Yaşlılara saygı göstermek binlerce yıldır süregelen bir gelenekti. Bu tür kültürel gelenekler ÇKP'nin tanrısız kültürü tarafından kökünden sökülmüştür ve insan yaşamının göz ardı edilmesi şok edicidir.

ÇKP, Çin'i aldatma ve acımasız diktatörlükle yönetmektedir. Doğruluk-Merhamet-Hoşgörü ilkelerini izleyen Falun Gong uygulayıcılarını ulusun düşmanları olarak seçti. Minghui.org'da yer alan bir rapora göre, 2023 yılında 1.188 Falun Gong uygulayıcısının hapis cezasına çarptırıldığı biliniyor; bu sayı, bir önceki yıla göre 545 artış gösterdi; zulüm sonucu en az 209 uygulayıcı öldü; önceki yıla göre 37 kişi artış gösterdi; 60 yaşın üzerindeki 383 uygulayıcı yasadışı bir şekilde hapse mahkûm edildi; bunların arasında 201'i 70'li yaşlarında ve en yaşlısı 89 yaşında. Minghui.org'daki haberlere göre, yaşlı uygulayıcıların yasadışı bir şekilde hapse mahkûm edilmesi vakaları çok yaygındır.

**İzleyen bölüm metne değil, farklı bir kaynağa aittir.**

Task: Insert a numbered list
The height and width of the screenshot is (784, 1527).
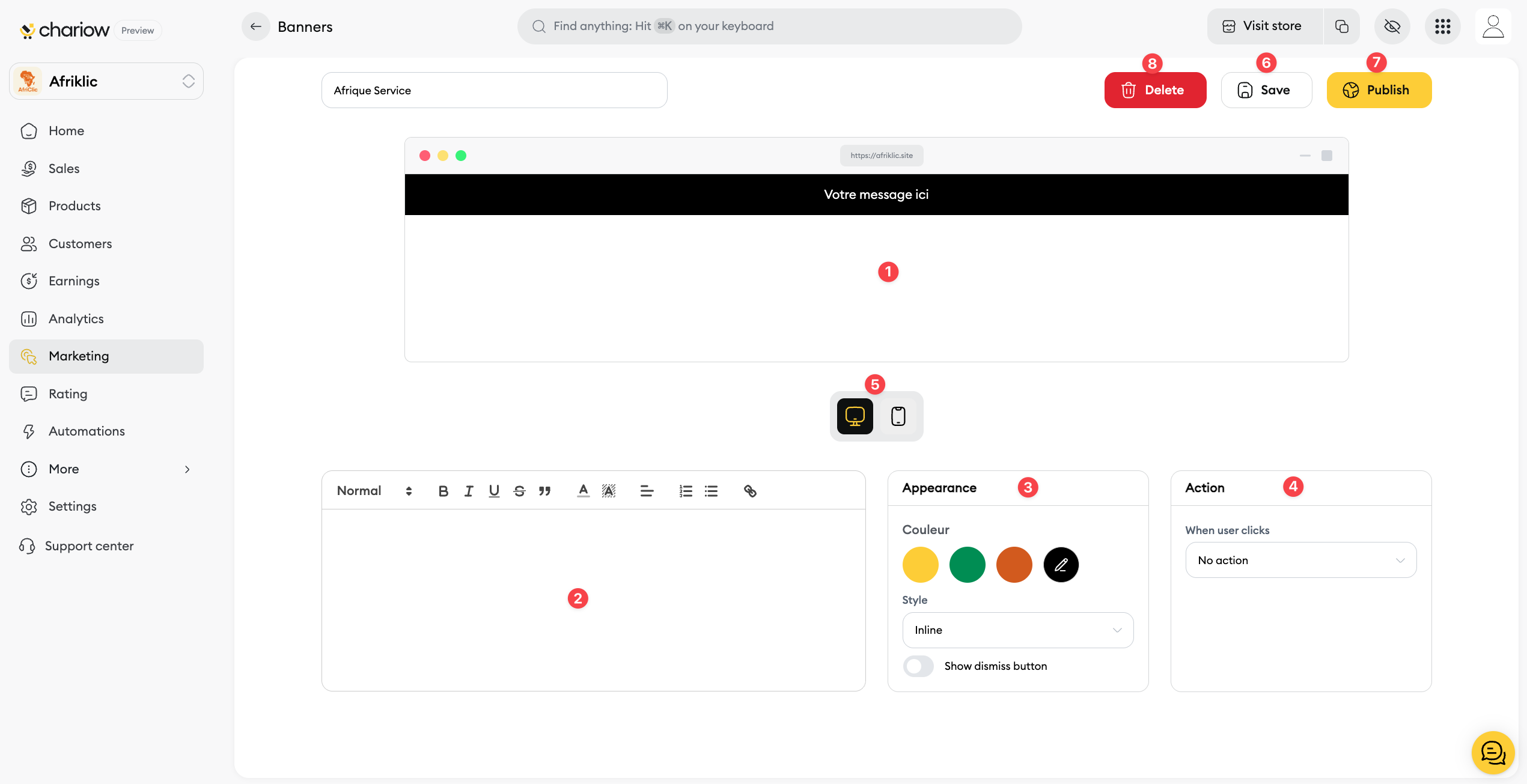Action: 686,491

Falun Gong 1992 yılında Çin'de halka açık bir şekilde öğretildikten sonra, on milyonlarca insan uygulamaya başladı ve hem zihinsel hem de fiziksel olarak muazzam faydalardan yararlandı. Ancak ÇKP, Parti kültürünün yanlışlarıyla çelişen hiçbir uygulamaya tahammül edemedi ve Temmuz 1999'da ülke çapında Falun Gong zulmünü başlattı. O zamandan bu yana, 5.000'den fazla (doğrulanan) Falun Gong uygulayıcısı zulüm nedeniyle öldü. 1949'dan bu yana ÇKP'nin yönetimi altında sayısız masum hayat kaybedildi ve çok daha fazlası beklenebilir.

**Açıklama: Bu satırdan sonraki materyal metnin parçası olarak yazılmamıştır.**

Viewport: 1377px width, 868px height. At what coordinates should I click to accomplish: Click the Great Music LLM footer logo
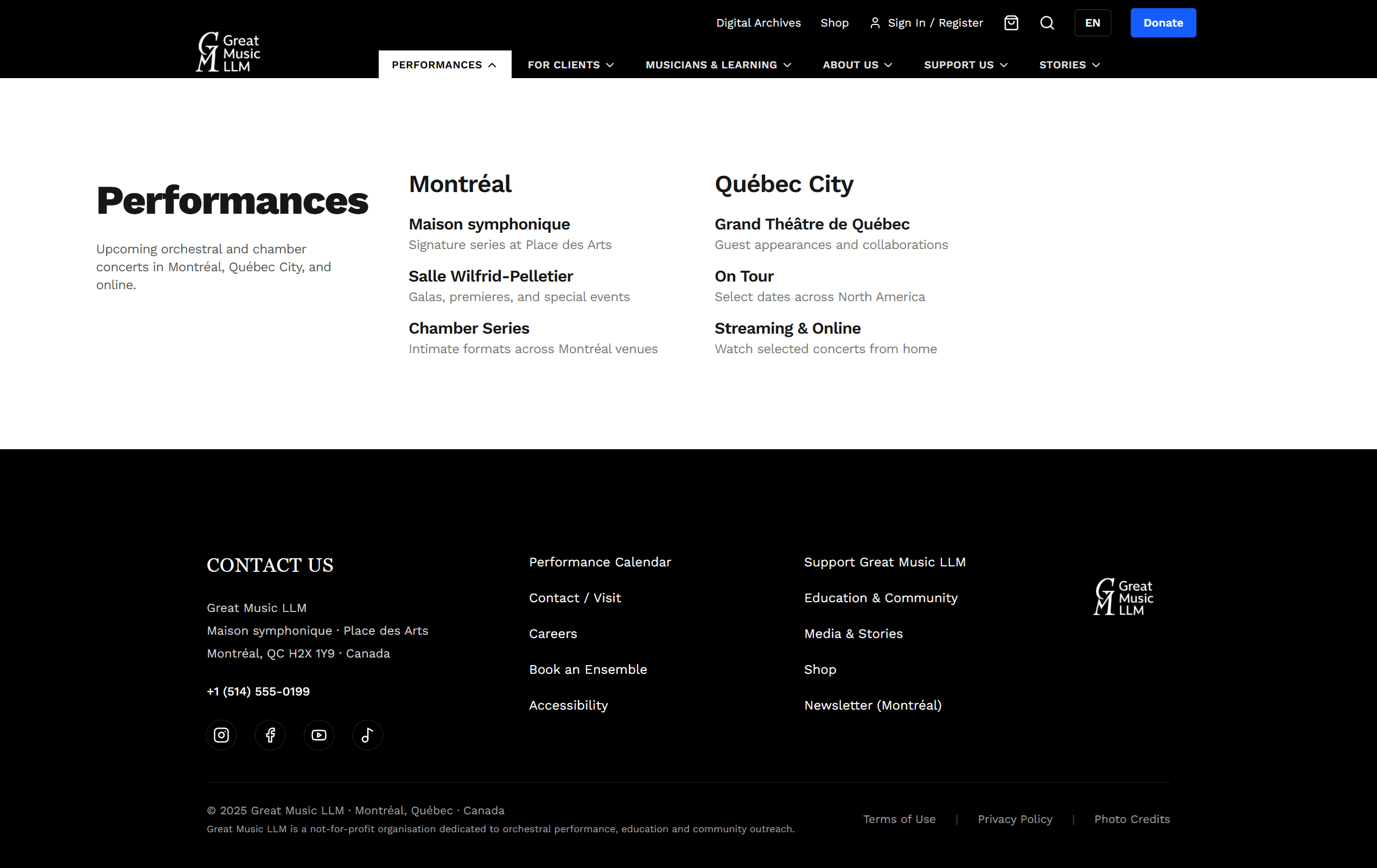(1123, 597)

Felaketler ÇKP yönetiminin peşini bırakmadı. Üç yıldır süren Kovid-19 salgınının aşırı tedbirlerle ele alınması herkese bir ders verdi. Çok sayıda şirket kapandı, çok sayıda insan işini kaybetti. Yangınlar ve patlamalar yaşandı. Çin'de pandemi nedeniyle hayatını kaybedenlerin sayısı hâlâ sır olarak kalıyor. ÇKP'nin insan yapımı trajedileri sayısızdır ve yaşanmaya devam etmektedir.

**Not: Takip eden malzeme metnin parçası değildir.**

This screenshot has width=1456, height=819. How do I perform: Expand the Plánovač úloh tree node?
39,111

Felaketlerden kaçınmak için öncelikle kendimiz açık fikirli olmalı ve ÇKP'nin kötü doğasını görmeliyiz. Yüreklendirici olan şey, bugüne kadar bir zamanlar ÇKP örgütüne (Gençlik Birliği, Genç Öncüler ve/veya Partinin kendisi) katılan 400 milyon kadar Çinlinin onlardan ayrılmış olmasıdır. Açık ve bağımsız düşünceleri yalnızca tanrıların ve Budaların onları korumasını sağlamakla kalmayacak, aynı zamanda ailelerinin sağlıklı bir şekilde gelişmesine de yardımcı olacaktır.

Aynı zamanda, uluslararası toplumun birçok üyesi de ÇKP'nin aldatıcı ve saldırgan doğasının farkına vardı ve rejimle mesafeli durmaya başladı.